Hij begint het verhaal met zijn jeugd. Hij vertelt over hoe verschrikkelijk hij is en over hoe lelijk en laf en verschrikkelijk zijn jeugd was. Daarbij plaatst hij eigenlijk daar al alle schuld buiten zichzelf, hij begint hier al met het afschuiven op een aaneenschakeling van gebeurtenissen waar hij verder (volgens hemzelf( weinig aan heeft kunnen doen. Die lijn gaat door in het hele boek, het determinisme staat centraal in het boek. Alle gebeurtenissen komen voort uit eerdere gebeurtenissen en hij is als persoon daar nogal passief in gebleven. Dat zorgt er ook voor dat hij de uiteindelijk gepleegde moord min of meer kan rechtvaardigen. Het poneert zijn daad alsof het de enige uitweg was.

Het hoofdthema van het boek is het zoeken naar liefde en de uiteindelijke conclusie dat echte liefde niet echt kan bestaan, dat het meer een illusie is. Elke liefdesrelatie die Termeer aangaat is op enig punt niet goed genoeg, ofwel de liefde kom enkel van zijn kant (zoals bij Carolien en bij de eerdere onbeantwoorde liefdes), ofwel het is geen liefde maar pure schijn omdat dat vanuit de maatschappij van hem verwacht wordt (zoals bij Anna). Uiteindelijk zorgt de drang naar liefde bij Termeer ervoor dat zijn hele leven een zooitje wordt, en hij schuift het af op zijn eigen lafheid. Die lafheid schuift hij weer af op dat hij de lafheid heeft geërfd en dus stelt hij dat het allemaal niet zijn schuld is, hoe zijn leven met de uiteindelijke moord is verlopen.

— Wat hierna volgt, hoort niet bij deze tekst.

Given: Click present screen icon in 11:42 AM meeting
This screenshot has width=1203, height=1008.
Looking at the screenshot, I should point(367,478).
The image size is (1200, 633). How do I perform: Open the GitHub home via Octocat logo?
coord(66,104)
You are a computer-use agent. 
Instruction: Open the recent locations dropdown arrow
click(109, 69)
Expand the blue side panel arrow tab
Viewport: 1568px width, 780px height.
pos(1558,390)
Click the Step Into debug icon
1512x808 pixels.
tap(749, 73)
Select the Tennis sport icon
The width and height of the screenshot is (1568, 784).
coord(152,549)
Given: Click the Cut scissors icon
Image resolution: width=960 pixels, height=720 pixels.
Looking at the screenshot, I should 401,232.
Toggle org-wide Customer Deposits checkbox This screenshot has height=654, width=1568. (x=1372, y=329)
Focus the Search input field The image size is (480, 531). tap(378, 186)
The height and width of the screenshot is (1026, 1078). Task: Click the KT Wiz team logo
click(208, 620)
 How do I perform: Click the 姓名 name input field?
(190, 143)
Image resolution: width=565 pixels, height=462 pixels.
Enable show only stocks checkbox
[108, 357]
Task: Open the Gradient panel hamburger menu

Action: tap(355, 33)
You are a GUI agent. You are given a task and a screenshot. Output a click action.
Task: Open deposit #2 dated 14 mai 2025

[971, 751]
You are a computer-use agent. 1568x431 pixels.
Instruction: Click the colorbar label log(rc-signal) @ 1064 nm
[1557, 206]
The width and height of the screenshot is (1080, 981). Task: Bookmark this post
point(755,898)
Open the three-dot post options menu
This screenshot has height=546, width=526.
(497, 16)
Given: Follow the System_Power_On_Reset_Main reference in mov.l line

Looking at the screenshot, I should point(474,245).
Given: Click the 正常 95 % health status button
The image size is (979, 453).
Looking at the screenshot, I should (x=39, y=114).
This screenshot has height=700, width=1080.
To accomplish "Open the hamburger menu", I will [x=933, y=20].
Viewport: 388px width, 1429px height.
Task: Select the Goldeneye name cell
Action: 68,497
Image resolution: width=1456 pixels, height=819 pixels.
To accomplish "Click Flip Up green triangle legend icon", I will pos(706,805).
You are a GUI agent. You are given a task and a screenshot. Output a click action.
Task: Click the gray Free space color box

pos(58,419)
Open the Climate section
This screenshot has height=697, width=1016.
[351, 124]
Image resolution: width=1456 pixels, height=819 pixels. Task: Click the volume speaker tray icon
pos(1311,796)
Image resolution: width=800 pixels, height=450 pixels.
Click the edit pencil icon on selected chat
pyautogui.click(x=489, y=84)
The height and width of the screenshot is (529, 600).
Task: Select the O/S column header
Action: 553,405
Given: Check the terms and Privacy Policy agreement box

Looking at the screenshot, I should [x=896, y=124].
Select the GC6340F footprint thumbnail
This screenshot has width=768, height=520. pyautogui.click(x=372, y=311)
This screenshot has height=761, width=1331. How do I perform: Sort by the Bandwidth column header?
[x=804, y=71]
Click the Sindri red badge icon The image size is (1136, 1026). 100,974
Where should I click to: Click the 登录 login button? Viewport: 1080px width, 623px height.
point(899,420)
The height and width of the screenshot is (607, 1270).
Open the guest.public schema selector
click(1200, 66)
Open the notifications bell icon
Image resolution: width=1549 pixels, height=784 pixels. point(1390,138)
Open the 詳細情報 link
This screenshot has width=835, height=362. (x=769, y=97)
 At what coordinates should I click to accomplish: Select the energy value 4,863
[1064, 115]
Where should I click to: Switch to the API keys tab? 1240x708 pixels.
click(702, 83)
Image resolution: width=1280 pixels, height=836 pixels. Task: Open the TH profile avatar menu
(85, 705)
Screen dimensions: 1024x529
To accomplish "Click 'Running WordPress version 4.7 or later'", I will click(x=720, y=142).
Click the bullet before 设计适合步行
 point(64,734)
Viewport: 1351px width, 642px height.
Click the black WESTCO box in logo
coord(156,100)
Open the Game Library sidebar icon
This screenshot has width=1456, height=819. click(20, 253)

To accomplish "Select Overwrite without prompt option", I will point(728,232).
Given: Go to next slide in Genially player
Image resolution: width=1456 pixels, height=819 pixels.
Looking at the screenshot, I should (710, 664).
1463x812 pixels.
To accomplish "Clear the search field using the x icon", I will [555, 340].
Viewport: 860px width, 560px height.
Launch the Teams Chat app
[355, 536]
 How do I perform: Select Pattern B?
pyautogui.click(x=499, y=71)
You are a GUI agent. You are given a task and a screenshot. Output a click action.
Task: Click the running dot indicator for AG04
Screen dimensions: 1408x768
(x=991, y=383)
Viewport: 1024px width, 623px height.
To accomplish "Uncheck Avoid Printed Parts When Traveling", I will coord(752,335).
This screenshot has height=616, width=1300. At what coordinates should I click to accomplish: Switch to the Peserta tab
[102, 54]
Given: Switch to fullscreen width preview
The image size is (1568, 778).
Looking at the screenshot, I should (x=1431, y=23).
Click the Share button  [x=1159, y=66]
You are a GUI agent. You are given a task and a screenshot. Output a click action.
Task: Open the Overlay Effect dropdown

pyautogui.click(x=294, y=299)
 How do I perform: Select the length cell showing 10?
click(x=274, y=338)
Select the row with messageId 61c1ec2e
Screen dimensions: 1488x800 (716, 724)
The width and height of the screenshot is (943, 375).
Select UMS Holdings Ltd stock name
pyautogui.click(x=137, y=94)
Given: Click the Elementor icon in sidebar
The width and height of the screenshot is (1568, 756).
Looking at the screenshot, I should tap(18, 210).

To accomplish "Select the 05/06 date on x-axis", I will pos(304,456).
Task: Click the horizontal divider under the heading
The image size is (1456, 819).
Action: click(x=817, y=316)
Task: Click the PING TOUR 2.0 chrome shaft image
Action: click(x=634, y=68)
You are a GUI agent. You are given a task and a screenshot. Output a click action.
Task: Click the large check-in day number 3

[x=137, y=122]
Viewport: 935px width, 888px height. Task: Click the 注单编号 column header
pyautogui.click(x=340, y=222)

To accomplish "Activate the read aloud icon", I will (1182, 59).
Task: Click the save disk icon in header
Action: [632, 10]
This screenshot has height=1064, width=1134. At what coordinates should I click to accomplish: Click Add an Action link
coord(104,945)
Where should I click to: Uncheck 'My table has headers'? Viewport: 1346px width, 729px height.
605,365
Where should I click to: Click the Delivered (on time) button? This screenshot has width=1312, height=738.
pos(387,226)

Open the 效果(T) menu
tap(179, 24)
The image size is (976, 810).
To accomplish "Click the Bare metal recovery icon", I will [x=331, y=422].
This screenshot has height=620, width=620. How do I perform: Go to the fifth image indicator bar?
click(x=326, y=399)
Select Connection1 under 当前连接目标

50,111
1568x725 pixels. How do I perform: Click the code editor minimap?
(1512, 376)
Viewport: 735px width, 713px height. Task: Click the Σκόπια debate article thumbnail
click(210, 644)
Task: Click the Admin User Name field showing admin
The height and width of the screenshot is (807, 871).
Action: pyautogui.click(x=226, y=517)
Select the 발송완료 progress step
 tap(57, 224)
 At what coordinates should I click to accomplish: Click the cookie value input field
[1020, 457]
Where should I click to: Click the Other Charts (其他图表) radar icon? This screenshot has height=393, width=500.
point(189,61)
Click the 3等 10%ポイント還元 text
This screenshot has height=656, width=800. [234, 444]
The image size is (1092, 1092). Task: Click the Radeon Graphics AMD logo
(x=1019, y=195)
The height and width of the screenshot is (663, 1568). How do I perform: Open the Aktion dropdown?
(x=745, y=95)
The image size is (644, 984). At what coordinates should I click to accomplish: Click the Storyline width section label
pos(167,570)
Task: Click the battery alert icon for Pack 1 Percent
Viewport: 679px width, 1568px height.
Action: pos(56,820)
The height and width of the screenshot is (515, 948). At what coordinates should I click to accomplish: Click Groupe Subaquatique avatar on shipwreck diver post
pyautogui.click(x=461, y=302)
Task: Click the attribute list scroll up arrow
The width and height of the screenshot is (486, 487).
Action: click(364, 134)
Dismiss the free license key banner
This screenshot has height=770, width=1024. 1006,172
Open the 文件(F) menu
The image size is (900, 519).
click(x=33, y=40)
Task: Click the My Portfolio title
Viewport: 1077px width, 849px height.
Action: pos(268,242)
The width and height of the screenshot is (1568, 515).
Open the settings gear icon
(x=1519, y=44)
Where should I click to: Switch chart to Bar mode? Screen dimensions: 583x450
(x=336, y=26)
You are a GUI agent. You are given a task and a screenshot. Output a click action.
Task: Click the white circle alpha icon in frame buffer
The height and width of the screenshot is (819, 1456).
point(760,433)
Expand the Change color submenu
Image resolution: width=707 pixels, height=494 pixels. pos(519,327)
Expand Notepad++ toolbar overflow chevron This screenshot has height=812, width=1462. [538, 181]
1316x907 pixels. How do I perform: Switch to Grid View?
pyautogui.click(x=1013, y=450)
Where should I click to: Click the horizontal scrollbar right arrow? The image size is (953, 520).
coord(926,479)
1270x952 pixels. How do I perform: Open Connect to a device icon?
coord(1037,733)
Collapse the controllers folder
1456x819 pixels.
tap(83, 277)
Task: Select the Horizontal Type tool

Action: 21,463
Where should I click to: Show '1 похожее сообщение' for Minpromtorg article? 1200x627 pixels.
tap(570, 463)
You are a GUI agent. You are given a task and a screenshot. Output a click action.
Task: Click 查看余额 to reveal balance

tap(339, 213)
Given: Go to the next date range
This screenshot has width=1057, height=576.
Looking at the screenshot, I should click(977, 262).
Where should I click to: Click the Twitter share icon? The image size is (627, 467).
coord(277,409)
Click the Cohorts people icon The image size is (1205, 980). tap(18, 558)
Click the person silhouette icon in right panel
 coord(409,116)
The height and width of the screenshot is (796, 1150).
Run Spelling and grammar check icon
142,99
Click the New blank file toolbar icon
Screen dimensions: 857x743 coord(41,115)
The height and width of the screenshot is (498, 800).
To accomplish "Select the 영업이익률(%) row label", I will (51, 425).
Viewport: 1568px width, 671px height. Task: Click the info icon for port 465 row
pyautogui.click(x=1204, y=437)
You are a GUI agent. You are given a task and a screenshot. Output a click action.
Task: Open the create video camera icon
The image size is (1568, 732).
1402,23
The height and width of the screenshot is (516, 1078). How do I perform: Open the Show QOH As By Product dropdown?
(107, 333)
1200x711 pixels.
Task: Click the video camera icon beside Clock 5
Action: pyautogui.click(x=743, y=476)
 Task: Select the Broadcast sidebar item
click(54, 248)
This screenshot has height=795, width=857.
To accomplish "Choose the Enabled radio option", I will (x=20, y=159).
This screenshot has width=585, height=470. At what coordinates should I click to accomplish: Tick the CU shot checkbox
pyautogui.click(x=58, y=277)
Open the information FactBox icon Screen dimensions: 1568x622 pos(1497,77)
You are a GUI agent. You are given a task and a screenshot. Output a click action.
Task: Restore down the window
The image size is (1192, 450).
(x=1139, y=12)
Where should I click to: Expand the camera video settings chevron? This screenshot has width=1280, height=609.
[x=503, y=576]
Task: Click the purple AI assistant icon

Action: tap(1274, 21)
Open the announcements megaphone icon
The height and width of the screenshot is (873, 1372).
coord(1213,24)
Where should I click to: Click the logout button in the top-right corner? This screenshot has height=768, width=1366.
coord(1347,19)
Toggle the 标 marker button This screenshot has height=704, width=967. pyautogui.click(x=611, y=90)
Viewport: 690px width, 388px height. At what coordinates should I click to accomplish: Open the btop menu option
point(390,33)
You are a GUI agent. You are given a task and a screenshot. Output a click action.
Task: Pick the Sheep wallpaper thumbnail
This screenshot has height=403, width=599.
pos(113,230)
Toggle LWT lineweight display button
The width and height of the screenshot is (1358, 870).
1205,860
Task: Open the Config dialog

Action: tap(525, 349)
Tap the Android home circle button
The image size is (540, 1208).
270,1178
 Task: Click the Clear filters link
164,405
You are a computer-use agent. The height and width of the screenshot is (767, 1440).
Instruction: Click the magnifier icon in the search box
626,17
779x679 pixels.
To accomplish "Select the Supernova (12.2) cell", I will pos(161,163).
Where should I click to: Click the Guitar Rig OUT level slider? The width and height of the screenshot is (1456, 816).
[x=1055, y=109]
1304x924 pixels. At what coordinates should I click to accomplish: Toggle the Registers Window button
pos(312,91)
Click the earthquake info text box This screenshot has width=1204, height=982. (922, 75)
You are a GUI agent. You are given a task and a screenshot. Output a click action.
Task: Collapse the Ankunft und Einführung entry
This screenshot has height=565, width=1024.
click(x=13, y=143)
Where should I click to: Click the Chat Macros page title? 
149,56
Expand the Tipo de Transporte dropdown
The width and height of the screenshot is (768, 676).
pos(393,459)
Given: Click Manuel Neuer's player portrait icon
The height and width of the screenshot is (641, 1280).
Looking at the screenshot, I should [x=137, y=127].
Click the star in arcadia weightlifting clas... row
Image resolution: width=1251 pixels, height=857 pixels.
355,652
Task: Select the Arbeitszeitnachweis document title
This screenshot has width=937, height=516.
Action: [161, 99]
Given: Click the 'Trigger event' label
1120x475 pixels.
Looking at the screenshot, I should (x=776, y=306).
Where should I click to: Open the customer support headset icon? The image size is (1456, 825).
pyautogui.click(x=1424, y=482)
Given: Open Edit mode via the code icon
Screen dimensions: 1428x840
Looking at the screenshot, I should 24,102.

Naast de ik-persoon Willem Termeer, die dus vooral heel miezerig en laf overkomt en waarbij het maar niet lukt om zichzelf te uiten en zijn leven daadwerkelijk op de rails te krijgen, zijn er uiteraard ook andere belangrijke personen in het boek. Allereerst Anna, de vrouw waarmee hij uiteindelijk trouwt. Dat was meer uit noodzaak en wanhoop dan daadwerkelijke liefde en dat blijkt ook al snel want het hele huwelijk bestond uiteindelijk uit langs elkaar heen leven. Vaak in stilte, soms met ruzie. Anna is ook uiterst verdrietig over de dood van hun enige kind. Dat is iets waar Termeer compleet harteloos over doet. Anna zelf doet helemaal niets, ze wil ook niet scheiden van Termeer toen hij dat voorstelde, want ze ziet het als haar plicht om in dit huwelijk te blijven ook al is het volkomen mislukt. Het boek maakt het makkelijk om haar snel heel vervelend te gaan vinden, wat waarschijnlijk het resultaat is van het feit dat het boek is geschreven vanuit het perspectief van Termeer.
Daarnaast is er de buurman De Kantere, een ex-predikant, de man waar Anna van is gaan houden, zeker na de dood van haar dochtertje. En dat weet Termeer. Maar desondanks sukkelt het huwelijk van Willem en Anna voort.
Dan is er nog Carolien. Dat is de vrouw bij wie Willem Termeer denkt echte liefde te hebben gevonden. Hij houdt van haar en is bereid van alles op te geven voor haar, maar zij is uiteindelijk enkel uit op zijn geld. Ergens voelt het voor Termeer alsof hij de moord op zijn vrouw pleegt voor Carolien. Alsof die moord nodig was, hem te bevrijden van het blok aan zijn been, zijn vrouw, om dan een leven met Carolien op te bouwen. Het voelt voor hem ook niet vreemd dat Carolien zoveel geld eist, want het is logisch dat als hij haar helemaal voor zichzelf wilt, zij hem ook helemaal mag krijgen. Zo is zijn beredenering. Het boek eindigt ermee dat hij zich afvraagt het te moeten bekennen aan Carolien, in de hoop dat ze dan eindelijk echt van hem kan houden. Het is een ontzettend triest einde, want als lezer weet je dat zijn verhouding met Carolien helemaal nergens op slaat en is het pijnlijk om te lezen dat hij telkens hoop blijft houden dat het Carolien om meer dan geld te doen is. Daardoor krijg je ook medelijden met Termeer.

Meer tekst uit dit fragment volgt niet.